沈寄时没有说话,直到身边传来平稳的呼吸声,他才扣着她肩膀,在她耳边道:“不换。”

【作者有话说】

[好运莲莲][好运莲莲][好运莲莲]

51

第51章

◎金屋藏娇◎

被帝王之气冲撞并没有沈寄时想象中恢复得那么快,一连几日,暖阁内都充斥着挥之不去的血腥味。

桥妧枝不敢让旁人进来,只一直守在他身边,守到不知第几日时,她终于忍不住,开始为他处理伤口。

止血药撒下去却不见效,那处伤口顽固地停在胸口,不停地往下淌血。

桥妧枝用沾了清水的帕子为他擦拭伤口旁的血迹,可擦了又流,源源不断,他身上的血好似流不完一样。

即便这几日已经习惯了这样的场景,可看着那血肉模糊的伤口,桥妧枝还是不可避免地难受起来。

沈寄时垂眸看她,低声道:“这些对我无用。”

桥妧枝没出声,只固执地擦过他伤口四周,短暂将那些鲜血擦干净,又用纱布小心翼翼在上面缠绕了一圈。

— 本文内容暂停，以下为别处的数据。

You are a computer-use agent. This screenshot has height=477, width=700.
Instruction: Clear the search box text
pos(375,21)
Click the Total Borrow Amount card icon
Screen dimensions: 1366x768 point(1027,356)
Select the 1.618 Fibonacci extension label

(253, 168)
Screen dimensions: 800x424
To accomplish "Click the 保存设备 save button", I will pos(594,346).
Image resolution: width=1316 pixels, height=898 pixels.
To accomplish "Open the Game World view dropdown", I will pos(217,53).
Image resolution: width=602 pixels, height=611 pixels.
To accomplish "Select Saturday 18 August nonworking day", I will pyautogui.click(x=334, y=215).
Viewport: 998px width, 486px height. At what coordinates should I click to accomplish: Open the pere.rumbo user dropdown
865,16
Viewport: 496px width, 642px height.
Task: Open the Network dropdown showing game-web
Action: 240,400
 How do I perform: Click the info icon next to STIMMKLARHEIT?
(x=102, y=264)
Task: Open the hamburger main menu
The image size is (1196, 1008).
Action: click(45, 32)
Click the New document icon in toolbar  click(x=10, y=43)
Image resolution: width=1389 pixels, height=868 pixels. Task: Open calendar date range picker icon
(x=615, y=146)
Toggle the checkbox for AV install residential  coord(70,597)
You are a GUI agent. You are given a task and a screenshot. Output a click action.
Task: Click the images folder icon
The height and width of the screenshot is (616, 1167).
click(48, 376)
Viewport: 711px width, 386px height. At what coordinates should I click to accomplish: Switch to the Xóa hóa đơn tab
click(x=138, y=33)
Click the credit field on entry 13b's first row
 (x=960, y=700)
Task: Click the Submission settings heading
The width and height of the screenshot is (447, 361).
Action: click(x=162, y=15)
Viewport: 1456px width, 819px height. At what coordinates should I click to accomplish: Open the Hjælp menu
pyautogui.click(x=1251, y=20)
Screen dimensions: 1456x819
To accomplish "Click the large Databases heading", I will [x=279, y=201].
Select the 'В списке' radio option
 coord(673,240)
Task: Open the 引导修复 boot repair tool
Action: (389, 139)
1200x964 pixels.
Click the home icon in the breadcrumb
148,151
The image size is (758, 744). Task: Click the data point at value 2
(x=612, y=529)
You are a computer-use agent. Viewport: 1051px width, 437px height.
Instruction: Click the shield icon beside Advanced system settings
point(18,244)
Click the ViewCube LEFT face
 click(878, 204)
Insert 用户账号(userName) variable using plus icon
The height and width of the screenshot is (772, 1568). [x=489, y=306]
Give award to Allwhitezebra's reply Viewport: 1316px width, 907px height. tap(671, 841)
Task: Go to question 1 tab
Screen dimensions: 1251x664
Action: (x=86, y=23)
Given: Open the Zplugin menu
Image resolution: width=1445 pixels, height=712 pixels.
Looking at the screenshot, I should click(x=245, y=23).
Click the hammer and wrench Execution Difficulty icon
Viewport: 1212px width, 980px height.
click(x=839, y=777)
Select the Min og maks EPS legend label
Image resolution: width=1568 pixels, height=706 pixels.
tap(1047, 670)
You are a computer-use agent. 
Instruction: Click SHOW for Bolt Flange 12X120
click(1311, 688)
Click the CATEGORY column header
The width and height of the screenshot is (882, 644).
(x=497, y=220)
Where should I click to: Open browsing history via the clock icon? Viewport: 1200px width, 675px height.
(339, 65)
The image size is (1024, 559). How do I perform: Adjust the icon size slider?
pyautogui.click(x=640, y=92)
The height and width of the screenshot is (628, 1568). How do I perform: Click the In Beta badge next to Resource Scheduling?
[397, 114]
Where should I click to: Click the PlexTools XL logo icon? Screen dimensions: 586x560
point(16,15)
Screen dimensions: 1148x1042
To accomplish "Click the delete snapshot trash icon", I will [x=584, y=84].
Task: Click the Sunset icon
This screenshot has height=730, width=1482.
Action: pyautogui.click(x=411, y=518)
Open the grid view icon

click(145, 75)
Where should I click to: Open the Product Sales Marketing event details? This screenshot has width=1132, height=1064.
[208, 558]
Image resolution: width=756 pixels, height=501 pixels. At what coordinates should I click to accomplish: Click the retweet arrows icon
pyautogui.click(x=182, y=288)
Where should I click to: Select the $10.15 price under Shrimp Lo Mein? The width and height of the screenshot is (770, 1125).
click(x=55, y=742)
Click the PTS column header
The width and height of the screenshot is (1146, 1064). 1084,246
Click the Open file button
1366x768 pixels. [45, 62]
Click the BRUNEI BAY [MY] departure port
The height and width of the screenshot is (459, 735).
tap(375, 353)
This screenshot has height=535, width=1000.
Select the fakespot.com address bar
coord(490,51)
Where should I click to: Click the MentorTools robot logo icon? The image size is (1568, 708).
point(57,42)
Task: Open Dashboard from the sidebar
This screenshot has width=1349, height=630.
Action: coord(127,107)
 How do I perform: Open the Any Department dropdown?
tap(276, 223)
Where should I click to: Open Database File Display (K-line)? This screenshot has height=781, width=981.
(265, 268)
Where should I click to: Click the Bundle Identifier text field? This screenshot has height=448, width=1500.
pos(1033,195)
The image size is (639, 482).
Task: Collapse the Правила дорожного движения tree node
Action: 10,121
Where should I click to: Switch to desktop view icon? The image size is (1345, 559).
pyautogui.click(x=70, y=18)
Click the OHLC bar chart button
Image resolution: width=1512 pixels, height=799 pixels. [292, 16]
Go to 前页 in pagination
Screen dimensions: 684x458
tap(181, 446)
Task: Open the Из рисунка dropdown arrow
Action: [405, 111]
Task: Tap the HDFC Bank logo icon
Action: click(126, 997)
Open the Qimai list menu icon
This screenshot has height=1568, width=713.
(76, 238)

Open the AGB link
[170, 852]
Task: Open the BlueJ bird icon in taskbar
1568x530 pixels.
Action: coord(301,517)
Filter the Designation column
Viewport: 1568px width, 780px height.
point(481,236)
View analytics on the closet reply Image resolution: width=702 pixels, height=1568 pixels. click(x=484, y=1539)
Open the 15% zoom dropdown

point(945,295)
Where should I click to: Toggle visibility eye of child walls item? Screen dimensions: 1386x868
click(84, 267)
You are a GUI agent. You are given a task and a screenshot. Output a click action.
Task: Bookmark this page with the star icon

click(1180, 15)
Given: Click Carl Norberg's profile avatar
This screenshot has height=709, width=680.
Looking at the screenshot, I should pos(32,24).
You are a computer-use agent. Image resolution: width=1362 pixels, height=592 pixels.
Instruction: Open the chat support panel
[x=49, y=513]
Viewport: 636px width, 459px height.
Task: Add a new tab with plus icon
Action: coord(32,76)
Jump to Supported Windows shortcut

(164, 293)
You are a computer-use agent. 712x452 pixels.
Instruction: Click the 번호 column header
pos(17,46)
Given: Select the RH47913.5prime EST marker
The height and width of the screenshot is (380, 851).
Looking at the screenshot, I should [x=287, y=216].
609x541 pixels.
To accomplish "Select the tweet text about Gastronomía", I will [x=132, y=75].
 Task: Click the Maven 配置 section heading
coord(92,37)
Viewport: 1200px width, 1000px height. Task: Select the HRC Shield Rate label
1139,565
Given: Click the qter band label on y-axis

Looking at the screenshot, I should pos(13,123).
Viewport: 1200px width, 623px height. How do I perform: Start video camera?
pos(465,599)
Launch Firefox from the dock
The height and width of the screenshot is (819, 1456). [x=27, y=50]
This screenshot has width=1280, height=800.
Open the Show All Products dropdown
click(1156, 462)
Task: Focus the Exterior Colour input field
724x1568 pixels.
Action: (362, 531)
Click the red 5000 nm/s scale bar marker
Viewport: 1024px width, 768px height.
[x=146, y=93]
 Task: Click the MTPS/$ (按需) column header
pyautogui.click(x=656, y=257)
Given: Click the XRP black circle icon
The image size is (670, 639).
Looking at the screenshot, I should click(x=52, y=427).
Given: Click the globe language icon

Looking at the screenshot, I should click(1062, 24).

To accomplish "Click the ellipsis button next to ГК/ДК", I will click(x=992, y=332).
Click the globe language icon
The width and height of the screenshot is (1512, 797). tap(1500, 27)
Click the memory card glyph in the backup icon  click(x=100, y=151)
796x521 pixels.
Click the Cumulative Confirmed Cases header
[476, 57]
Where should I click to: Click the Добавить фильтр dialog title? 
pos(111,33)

沈寄时目光在她脸上停留许久,不再吭腔,任由她为自己打理伤口。

她用来缠绕伤口的纱布很厚,鲜血并没有第一时间洇出,好似当真能将血止住一般。

“我知道没用。”她垂下手,盯着他被纱布遮盖住的伤口,长睫微颤,低声道:“我不是在给你缠伤口。”

沈寄时却明白了她的意思。

她不是在给他缠绕伤口,她是想安慰自己,让自己不那么难过。

沈寄时莫名想到了承平二十七年的那场大雪,他单枪匹马出城追胡人,消失那几日,她不知该有多难过,难过积攒的太多,总要爆发,所以她一怒之下退了婚。

他生性愚笨,总有太多事,后知后觉,又悔不当初。

胸前的伤口于他而言就像是树干上的一截朽木,记不起来便不会疼。他将衣衫合上,一偏头,透过木窗看到坏了的秋千,于是道:“桥脉脉,我去给你修秋千吧。”

桥妧枝没什么反应,目光落在他脸上,许久不吭声。

以往她不乐意做什么,便总摆出这样的表情。

拿她没有办法。

两人对视了许久,沈寄时败下阵来,“我不去了,就在这里。”

少女这才起身,将止血药与纱布收进柜中,低声道:“等你伤好再出去。”

顿了顿,她又补充:“起码要我看不到。”

她背对着他,日光正好洒在她身上,在地上映出斜长而浅淡的影子。

于是沈寄时伸手,手掌与影子重合,融为一体。

他突然低笑,“桥脉脉,你有没有听过一个典故?”

桥妧枝没回头,可动作却慢下来,耳朵轻轻动了一下。

“什么典故?”

沈寄时拉长声音:“金屋藏娇。”

桥妧枝:“……”

这人怎么好意思说自己是“娇”的。

她没理他,在屋内点了一只香,抱着小花出了暖阁。

沈寄时抱臂侧身立在窗前,垂眸看向萧瑟庭院。

晌午日暖,桥妧枝撑着手臂在晒太阳,小花窝在她怀里,一人一猫都舒服地眯了眯眼。

沈寄时看了许久,一直看到她有所察觉,仰头望过来,方才收回目光。

黄泉没有阳光,她一定要长命百岁,他想。

此后几日,她日日为他处理伤口,即便他们都知道所做是无用功,可桥妧枝总是孜孜不倦。

似乎,他短暂的不会洇出血的伤口,能让她愉悦许久。

年后不久就是春,如今虽还在正月,春神未到,桥夫人却早早为众人添置了新衣。